AIM OF THE EXERCISE: Leave every picture out, and give again exactly the lines from the one containing "Where should I" through the end of the listing.

DATA RECORDS:
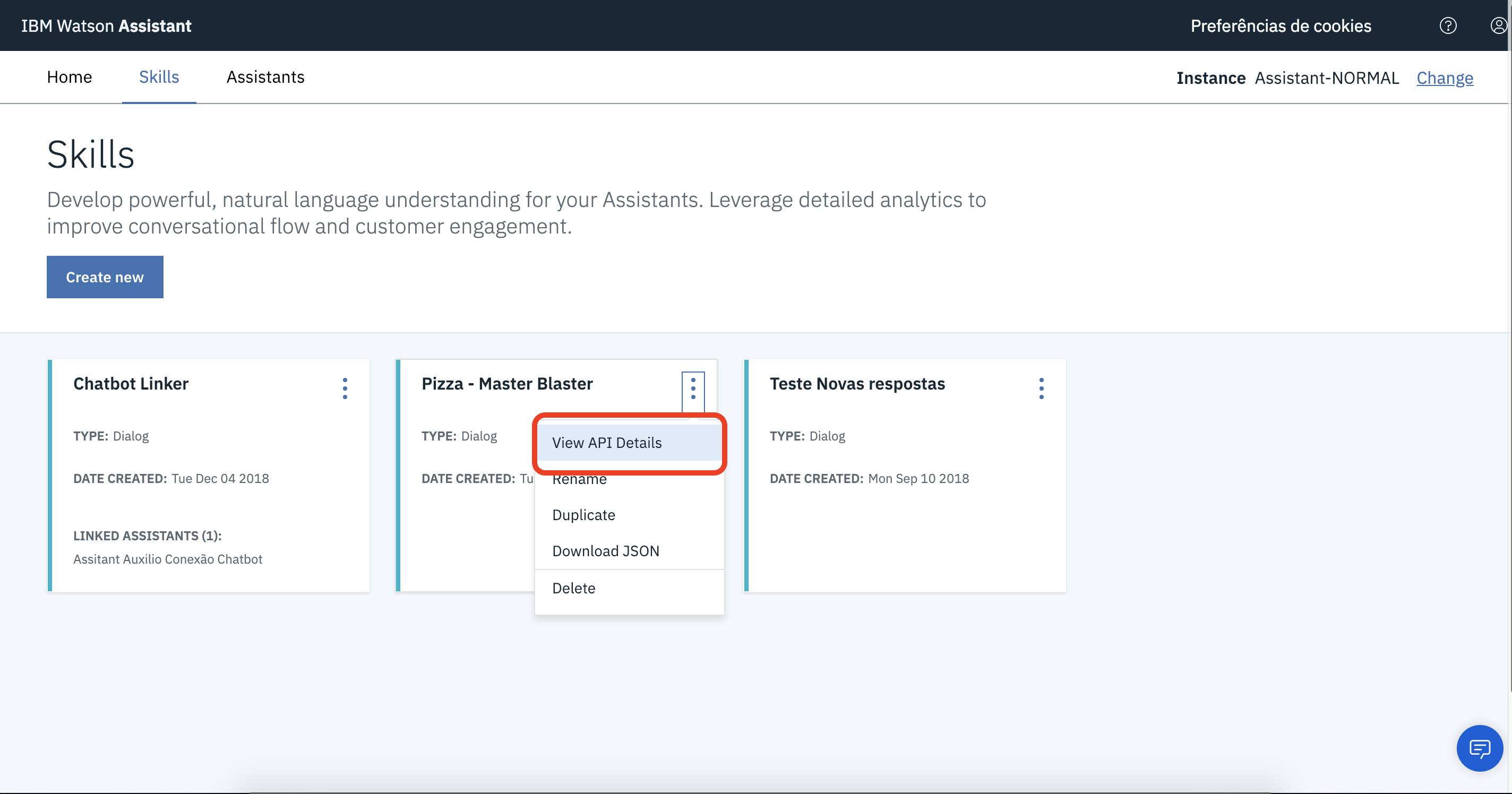Select View API Details menu option

606,443
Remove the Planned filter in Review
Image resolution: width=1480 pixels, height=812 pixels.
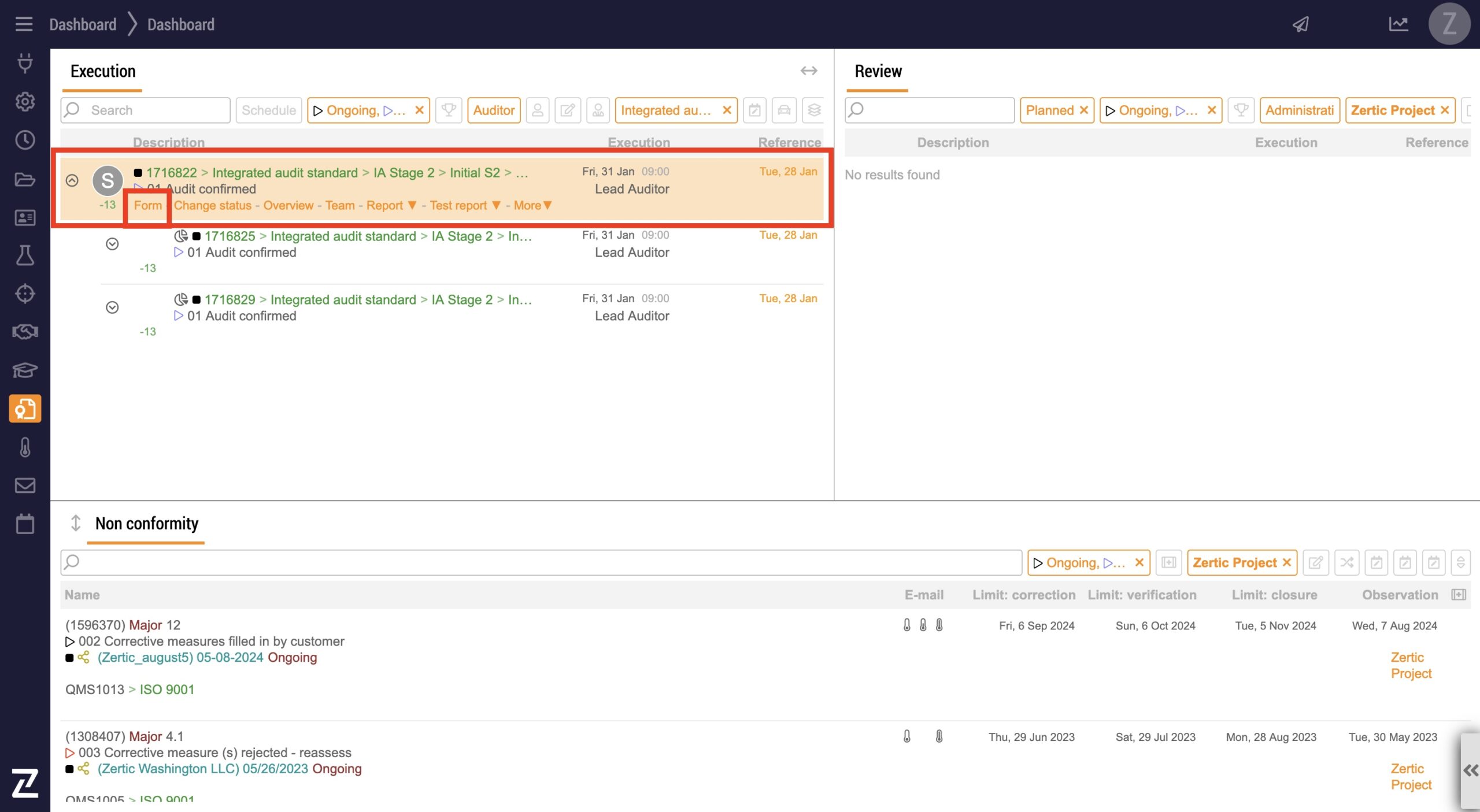tap(1084, 110)
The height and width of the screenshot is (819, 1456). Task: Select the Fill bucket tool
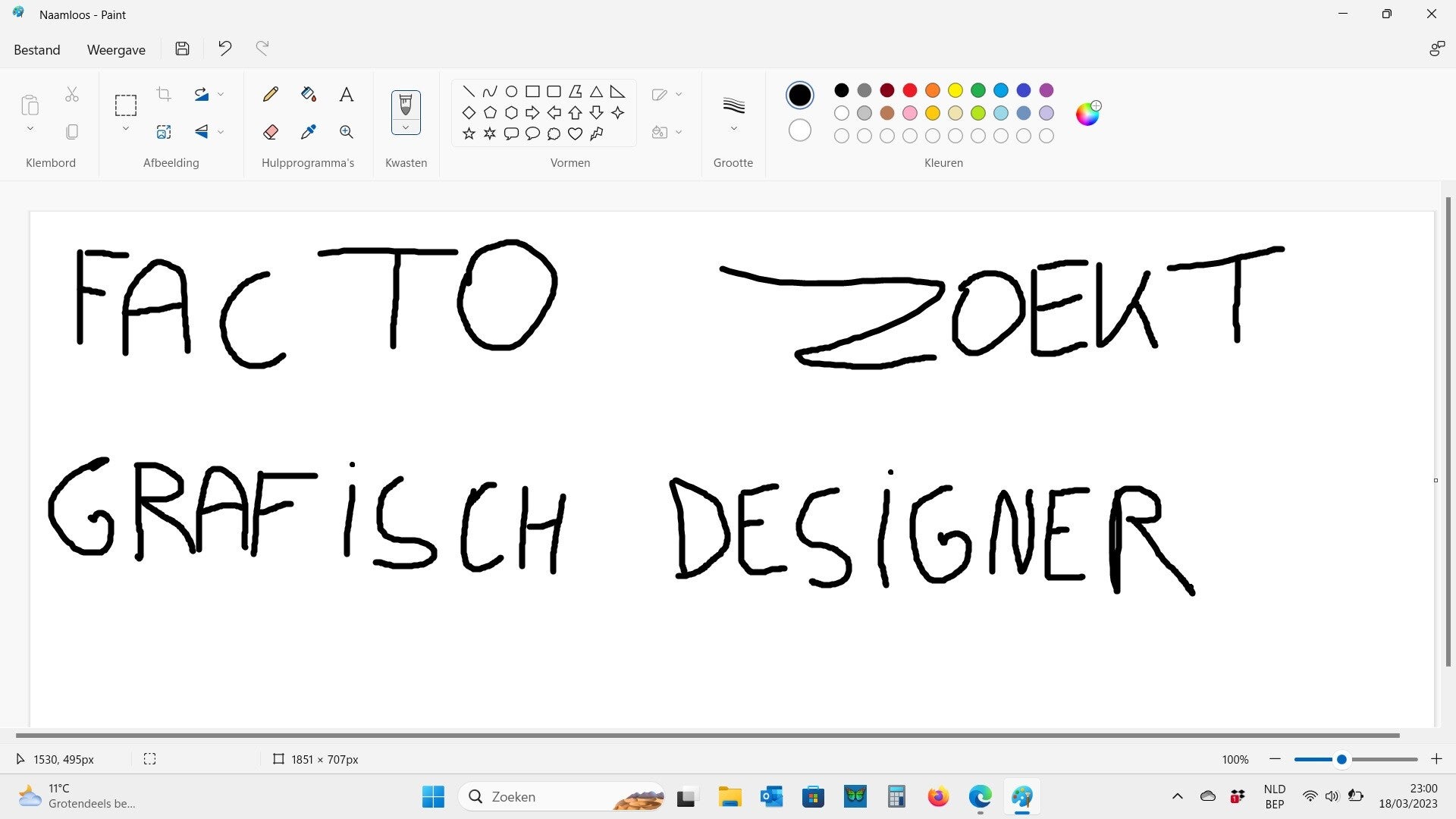308,94
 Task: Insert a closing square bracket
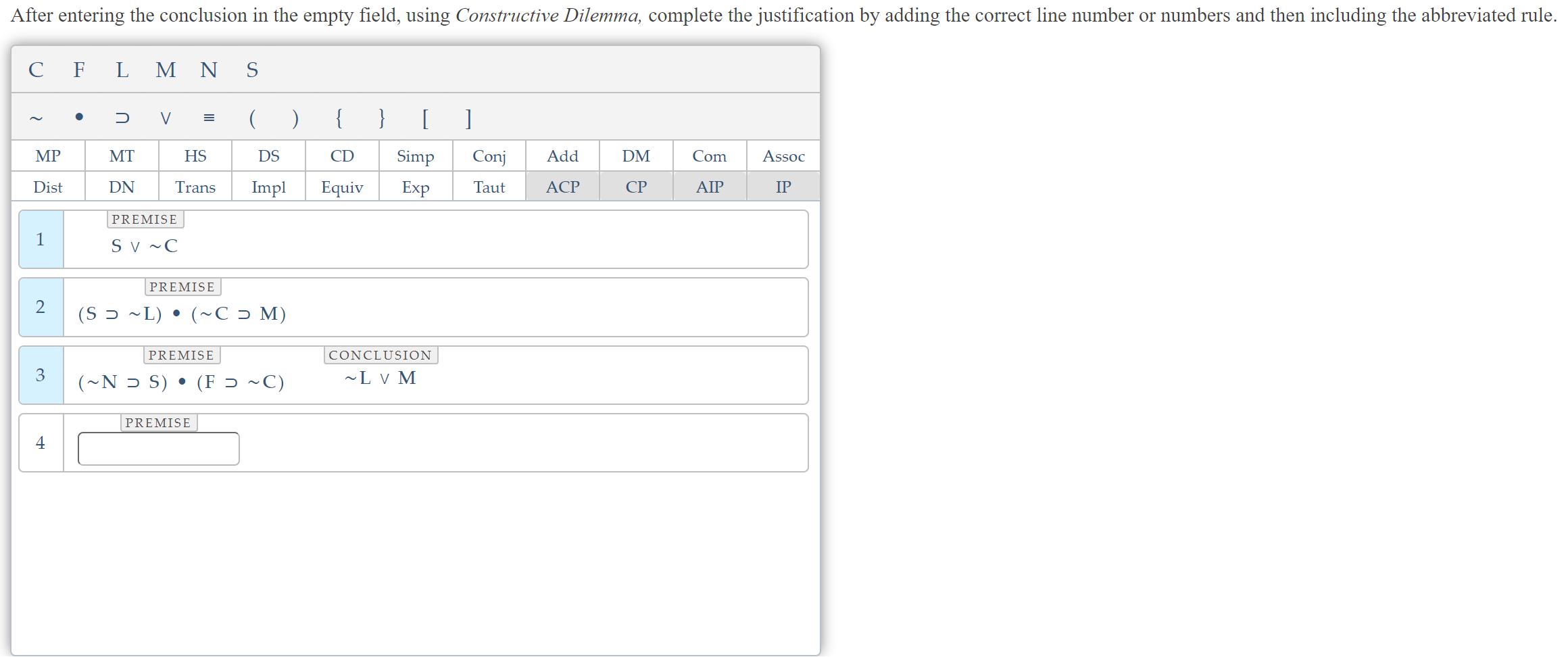pyautogui.click(x=468, y=119)
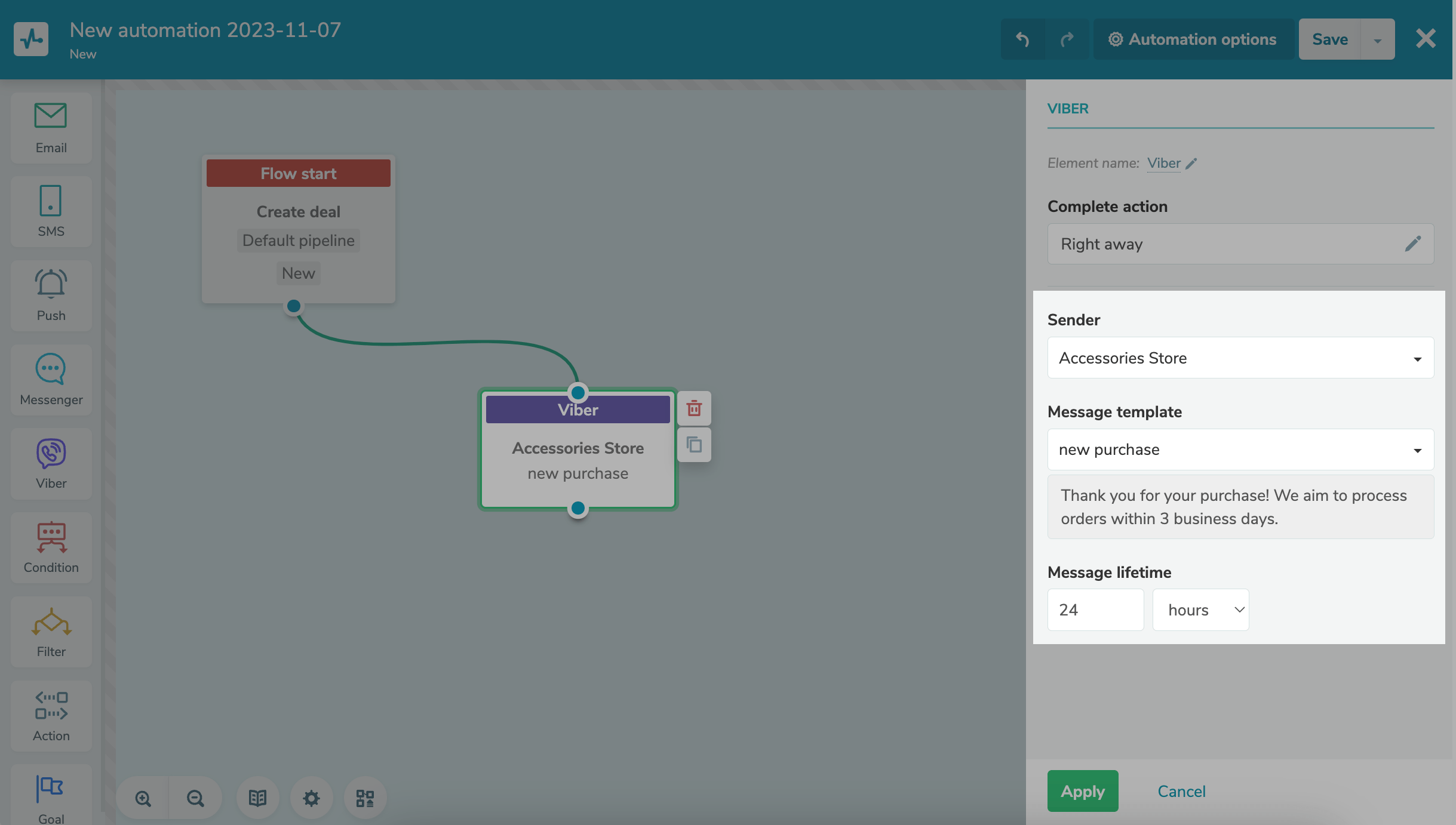
Task: Click the Message lifetime number field
Action: 1095,610
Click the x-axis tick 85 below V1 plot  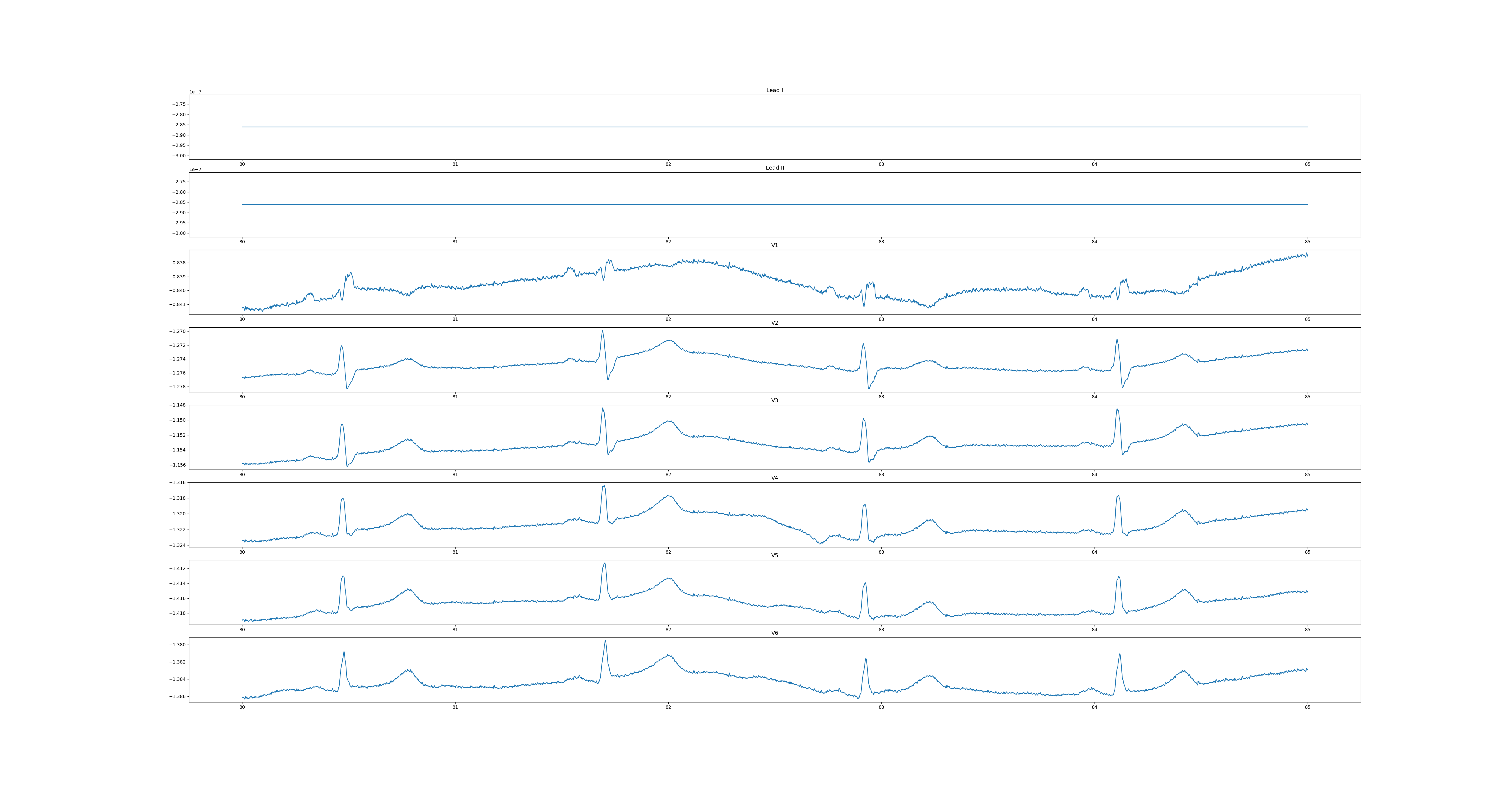click(1307, 319)
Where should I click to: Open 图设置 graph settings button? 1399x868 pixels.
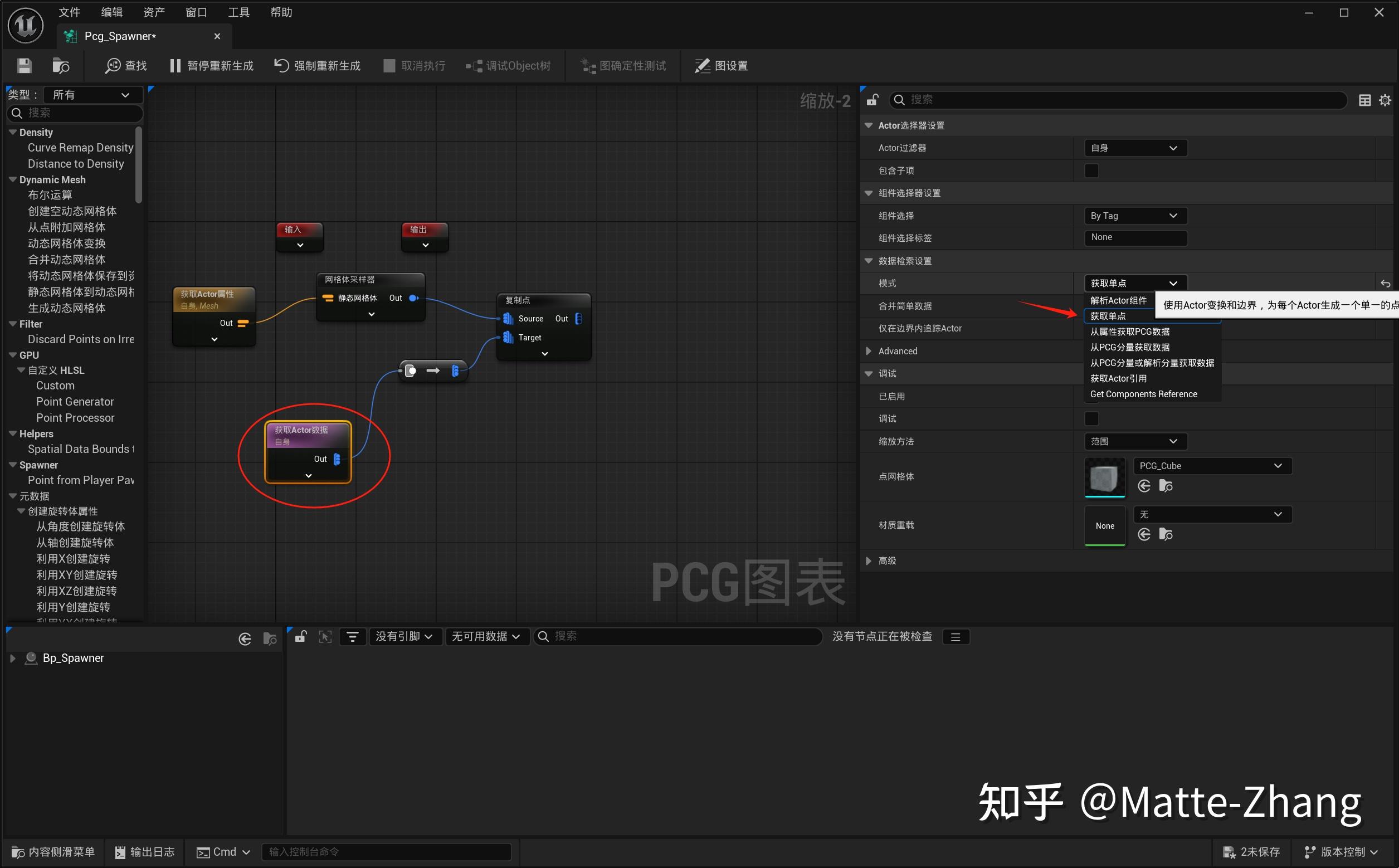pos(721,66)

PROBLEM SOLUTION:
Where should I click to: Open 图设置 graph settings button? 1399x868 pixels.
pos(721,66)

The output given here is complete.